▸ DONNÉES EXTRAITES
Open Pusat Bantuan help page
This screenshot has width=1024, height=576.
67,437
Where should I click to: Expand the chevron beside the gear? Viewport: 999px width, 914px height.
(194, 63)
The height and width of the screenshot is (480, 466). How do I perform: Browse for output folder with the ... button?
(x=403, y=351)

==

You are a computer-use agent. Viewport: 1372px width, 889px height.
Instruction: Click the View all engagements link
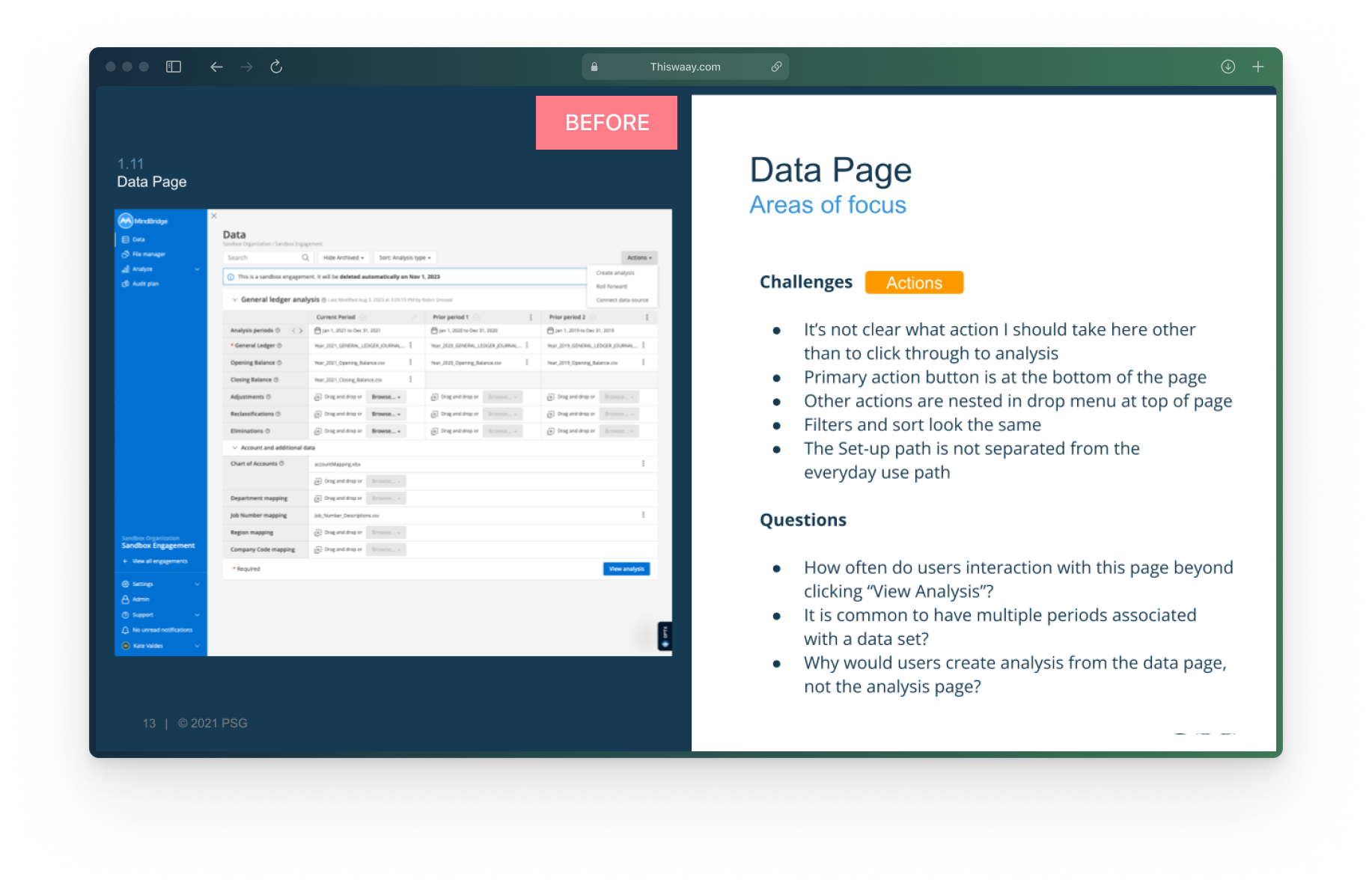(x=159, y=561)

▸ CONSIGNE
Présentez sous forme de liste numérotée les lignes allant de celle qui contient « Open Pusat Bantuan help page » jusqu'à celle qui contient « (x=403, y=351) », sans les lignes vides.

▸ RÉSULTAT ATTENDU
1. Open Pusat Bantuan help page
2. This screenshot has width=1024, height=576.
3. 67,437
4. Where should I click to: Expand the chevron beside the gear? Viewport: 999px width, 914px height.
5. (194, 63)
6. The height and width of the screenshot is (480, 466). How do I perform: Browse for output folder with the ... button?
7. (x=403, y=351)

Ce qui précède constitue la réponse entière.